The totally undeserved fame and success of proto

masak on 2009-04-26T17:53:26

In my confetti post, I sort of promised to present proto in a post on its own, but I haven't got around to it yet... unfortunately, the world doesn't wait. Even more unfortunately, the world doesn't discriminate between fact and rumour either, as you will see.

It was OK as long as the questions came from interested friends and strangers, and I could correct the misunderstandings one by one: "No, it's not a complete packaging solution for Perl 6", "No, it doesn't do versions and authorities", "No, it doesn't work on Windows".

Actually, I should have put down the two guiding principles into writing long ago, so that people will have an easy way to know what to expect. So here we go:

The two guiding principles of proto

  1. Make it super easy to install stuff.
  2. Don't get in the way by assuming or dictating anything about the user's setup.

The fact that I didn't write those down in time must have contributed to the massive misinformation when the larger newspapers started doing their reviews. How anyone could describe proto as "the most successful Perl 6 installer of the decade", "[o]ur guiding light in these times of economic hardship" or even "the most blatantly great thing since Michael Dorn", is beyond me.

All that was endurable, I guess. But when proto was awarded the Nobel Peace prize, I just had to call people up and set things right.

"It's just an installer!" I said, perhaps a bit too frantically, into the receiver.

"Oh yes," they answered at the Nobel Prize Q&A Hotline, "but what an installer! So sleek! So easy to use! We heard there's now a keyword in Perl 6 called proto, to maximize the ease of use."

"No, you got it all wrong!" I shouted. "It's the other way around. And proto is just a throwaway solution to reduce the immediate pain of installing Perl 6 projects with dependencies. It's just a prototype. Hence the name."
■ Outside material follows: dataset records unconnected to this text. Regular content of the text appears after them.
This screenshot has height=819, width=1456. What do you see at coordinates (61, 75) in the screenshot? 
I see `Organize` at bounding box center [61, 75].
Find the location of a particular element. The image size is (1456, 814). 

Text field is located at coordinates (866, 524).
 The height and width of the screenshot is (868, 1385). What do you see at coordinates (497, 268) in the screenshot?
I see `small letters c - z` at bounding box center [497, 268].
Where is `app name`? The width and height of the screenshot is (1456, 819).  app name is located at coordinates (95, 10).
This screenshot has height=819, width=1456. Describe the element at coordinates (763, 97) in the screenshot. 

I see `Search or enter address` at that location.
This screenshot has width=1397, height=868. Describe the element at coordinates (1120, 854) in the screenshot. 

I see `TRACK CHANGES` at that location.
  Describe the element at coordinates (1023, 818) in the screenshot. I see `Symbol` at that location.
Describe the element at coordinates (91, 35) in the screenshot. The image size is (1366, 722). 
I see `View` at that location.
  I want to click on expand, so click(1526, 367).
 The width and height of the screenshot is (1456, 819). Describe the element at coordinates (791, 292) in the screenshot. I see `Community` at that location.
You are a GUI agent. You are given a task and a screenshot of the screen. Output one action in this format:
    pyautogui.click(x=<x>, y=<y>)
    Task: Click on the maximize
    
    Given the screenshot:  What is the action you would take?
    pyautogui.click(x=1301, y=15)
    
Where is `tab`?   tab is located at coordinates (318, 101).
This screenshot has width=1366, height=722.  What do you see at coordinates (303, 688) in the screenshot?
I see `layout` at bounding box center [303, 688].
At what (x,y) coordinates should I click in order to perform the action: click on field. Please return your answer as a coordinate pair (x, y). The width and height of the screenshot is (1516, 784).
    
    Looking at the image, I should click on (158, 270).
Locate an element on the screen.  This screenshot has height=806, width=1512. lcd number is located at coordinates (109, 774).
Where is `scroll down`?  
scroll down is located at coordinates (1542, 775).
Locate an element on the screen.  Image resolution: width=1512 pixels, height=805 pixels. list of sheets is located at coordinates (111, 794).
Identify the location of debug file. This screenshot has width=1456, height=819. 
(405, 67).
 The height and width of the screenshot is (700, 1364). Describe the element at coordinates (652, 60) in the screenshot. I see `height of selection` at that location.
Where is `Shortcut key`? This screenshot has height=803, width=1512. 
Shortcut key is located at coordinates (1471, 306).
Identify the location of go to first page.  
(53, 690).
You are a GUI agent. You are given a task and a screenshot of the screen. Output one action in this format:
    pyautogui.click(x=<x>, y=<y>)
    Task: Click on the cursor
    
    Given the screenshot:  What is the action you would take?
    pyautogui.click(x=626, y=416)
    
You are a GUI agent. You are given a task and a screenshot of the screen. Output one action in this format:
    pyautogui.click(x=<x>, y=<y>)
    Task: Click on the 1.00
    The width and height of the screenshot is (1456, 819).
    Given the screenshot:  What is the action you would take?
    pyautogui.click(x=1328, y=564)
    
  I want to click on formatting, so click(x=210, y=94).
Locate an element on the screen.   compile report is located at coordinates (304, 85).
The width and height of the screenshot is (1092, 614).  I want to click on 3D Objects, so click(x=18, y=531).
"You shouldn't be so humble," they replied. "Anyway, proto really deserves the Peace Prize, with its amazing one-command-install functionality. By our calculations, that was the number one factor that prevented the uprising in Austria last year."

"What on earth are you talking about?" I exclaimed. "There was no uprising in Austria last year."

"Exactly," they said.


I like it !

thickas on 2009-04-26T22:04:54

(see King Crimson).

I like your work on Web.pm

I like the Song of Songs

I like proto being awarded the peace prize

I like Perl6 being awarded the next peace prize.

Re:I like it !

masak on 2009-04-27T05:33:19

Thank you, sir.

It might please you to know that the confusion about the Nobel Peace Prize has since been cleared up. Turns out a much bigger contribution to the absence of an uprising in Austria last year was the last line of the bridge in the Beatles song "She Loves You":

And you know you should be glad. Ooh!

The Nobel Committee will award the prize to this line, if they can only figure out to make it show up in a tux at the yearly festivities.

Well-deserved praise!

spinclad on 2009-04-29T23:24:25

May I humbly point out that it is, in fact, 'the most successful Perl 6 installer of the decade'.

Well, and the only. (To date, at least).

Re: Austria!

spinclad on 2009-04-29T23:37:52

Anyway, I thought it was a two-pronged strategic manoeuvre from Sweden and Bratislava that stemmed the prospects of Viennese unrest.

(And who, really, could resist its magnificent Tlhingan (Tlingit?) Quch-Hom-woQ?)